Courts rule in favour of employees who injure themselves falling down stairs
A man slips and falls going downstairs from his bedroom to his home office, breaking his back. Is he entitled to workplace injury benefits? According to a German court, yes.
The German federal social court recently determined that the man, who was working from home, was injured during his “commute” to his home office and this was sufficiently related to his work to entitle him to workplace accident insurance.
A Quebec labour judge also made a similar finding recently when he ruled that an Air Canada call centre employee who worked from home was eligible for workers’ compensation benefits after she injured herself from a fall down the stairs going from her home office to her kitchen while on a lunch break. The judge found that the employee’s injury was a “sudden and unexpected event that occurred during work,” despite Air Canada’s argument that the employee wasn’t working when she was injured and it couldn’t be responsible for her safety in the private, personal space of her home.
The Quebec judge found that the employee was on her scheduled lunch break and was on the stairs at the time of her fall because of her work schedule, creating a “temporal proximity” between disconnecting from her assigned work and the unforeseen accident.
“Basically, the way the judge decided it is that she had a concrete work break and the reason she was moving was sufficiently related to her employment,” says Amy Gibson, partner at MLT Aikins in Saskatoon. “They're following [Quebec’s workers’ compensation] procedure and policy manual going, ‘These are the factors we'll consider to see if ‘x’ injury is sufficiently related to performing work duties.’”
Canadian HR Reporter previously spoke with an employment lawyer about eight legal considerations around work from home.
In the past two years, the concept of the workplace has been redefined for many people.

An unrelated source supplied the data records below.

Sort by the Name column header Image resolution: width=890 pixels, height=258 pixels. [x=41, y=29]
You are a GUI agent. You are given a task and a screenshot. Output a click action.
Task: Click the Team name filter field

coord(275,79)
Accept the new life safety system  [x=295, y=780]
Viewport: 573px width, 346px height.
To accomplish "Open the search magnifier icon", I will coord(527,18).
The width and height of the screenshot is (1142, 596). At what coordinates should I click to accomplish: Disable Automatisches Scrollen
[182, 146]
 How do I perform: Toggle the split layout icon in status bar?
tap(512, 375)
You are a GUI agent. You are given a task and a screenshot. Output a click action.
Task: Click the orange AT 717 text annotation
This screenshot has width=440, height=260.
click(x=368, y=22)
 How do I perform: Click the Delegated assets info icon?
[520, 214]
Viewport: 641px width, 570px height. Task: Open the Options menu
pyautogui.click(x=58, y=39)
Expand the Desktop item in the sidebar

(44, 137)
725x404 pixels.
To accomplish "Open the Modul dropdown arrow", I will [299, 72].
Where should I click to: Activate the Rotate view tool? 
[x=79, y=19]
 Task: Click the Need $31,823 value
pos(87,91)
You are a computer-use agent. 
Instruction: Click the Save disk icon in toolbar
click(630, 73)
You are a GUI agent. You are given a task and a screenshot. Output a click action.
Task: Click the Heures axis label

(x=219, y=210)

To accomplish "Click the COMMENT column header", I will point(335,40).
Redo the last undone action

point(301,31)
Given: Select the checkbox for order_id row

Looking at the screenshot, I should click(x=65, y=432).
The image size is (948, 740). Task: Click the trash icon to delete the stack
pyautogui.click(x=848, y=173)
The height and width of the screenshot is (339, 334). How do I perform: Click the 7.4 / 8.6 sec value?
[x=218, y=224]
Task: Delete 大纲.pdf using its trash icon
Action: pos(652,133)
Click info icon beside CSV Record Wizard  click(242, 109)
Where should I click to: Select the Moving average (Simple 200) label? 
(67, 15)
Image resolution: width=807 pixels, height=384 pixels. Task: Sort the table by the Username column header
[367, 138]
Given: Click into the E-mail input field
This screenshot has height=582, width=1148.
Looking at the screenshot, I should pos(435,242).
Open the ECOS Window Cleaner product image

Areas of employees’ homes became their workplaces, but it didn’t change the obligation of employers to ensure that employees were safe while working.
“The workplace is considered wherever the employee performs their job,” says Gibson. “If they are being permitted to work from home, that same occupational health and safety (OHS) obligation to ensure that the workplace is safe does extend to the home office or the home workplace.”
The same idea can apply to workplace accidents and eligibility for workers’ compensation, she says.
“Each province has their own legislation and their own policy and procedure framework for determining when an employee falls under employment,” she says. “Performing duties in the course of employment can include travelling, going to a conference, or on-the-road job duties, but it can also include just working at home, so there's a broad spectrum of policies and procedures that a tribunal or board will look at to determine if that employee is performing work at that time or [the injuring accident] is sufficiently connected to their work.”
With the increase in remote work and hybrid workplaces, it’s possible that there may be similar decisions coming, says Gibson.
“An employee can make a claim if they have carpal tunnel issues from typing at home or from typing at the office. It's whether the injury arose in the course of performing employment duties, and that's the true connection that has to be made to get [workers’ compensation] coverage.”
Employers should be actively involved in workplace safety for remote employees and not dismiss home offices as private areas over which they have no control, she says, but that can be difficult from a practical perspective — it can be a lot of hassle to inspect a home office and employees would view it as an infringement on their privacy. A solution to help mitigate this is to have clear policies covering things like the home office set-up, ergonomic equipment, safety procedures, and hours of work that reflect those followed in the physical workplace.
“The most important thing is for employers to have work-from-home policies and work-from-home agreements — there are a lot of things that these types of agreements should cover that can provide protections for employers,” says Gibson. “The best thing an employer can do is put in place a work-from-home policy to ensure that those parameters are set at the outset, rather than just trying to deal with things on the fly.”
Since the pandemic started, Americans have recorded a 40-per-cent increase in internet searches for tech ailments since 2019, according to a report from Harmony Healthcare IT. There has also been a 78-per-cent increase in searches related to eye strain from working at a computer, and a 142-per-cent increase in searches related to back pain from working at a computer.